#### Task:
For each line below that contains the word "agent", return that line.

= Beginning of Section =

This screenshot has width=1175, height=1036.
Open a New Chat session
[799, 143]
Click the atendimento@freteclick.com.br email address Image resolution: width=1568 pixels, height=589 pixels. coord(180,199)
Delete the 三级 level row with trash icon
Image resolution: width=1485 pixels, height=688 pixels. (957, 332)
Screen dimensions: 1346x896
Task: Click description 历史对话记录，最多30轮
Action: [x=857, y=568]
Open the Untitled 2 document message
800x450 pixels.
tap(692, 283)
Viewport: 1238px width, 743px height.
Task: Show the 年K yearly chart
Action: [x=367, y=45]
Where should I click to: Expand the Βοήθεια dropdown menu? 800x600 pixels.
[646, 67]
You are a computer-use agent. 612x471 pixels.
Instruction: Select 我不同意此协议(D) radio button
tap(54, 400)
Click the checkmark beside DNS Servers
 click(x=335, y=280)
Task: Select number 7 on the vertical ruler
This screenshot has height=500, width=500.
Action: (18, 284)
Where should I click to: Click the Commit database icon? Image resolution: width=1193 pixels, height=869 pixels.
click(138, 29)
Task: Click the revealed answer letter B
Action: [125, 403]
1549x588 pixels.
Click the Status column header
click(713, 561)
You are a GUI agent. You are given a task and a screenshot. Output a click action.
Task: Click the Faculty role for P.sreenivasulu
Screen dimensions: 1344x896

= End of Section =

#### Solution:
You are a computer-use agent. 612x471 pixels.
You are a GUI agent. You are given a task and a screenshot. Output a click action.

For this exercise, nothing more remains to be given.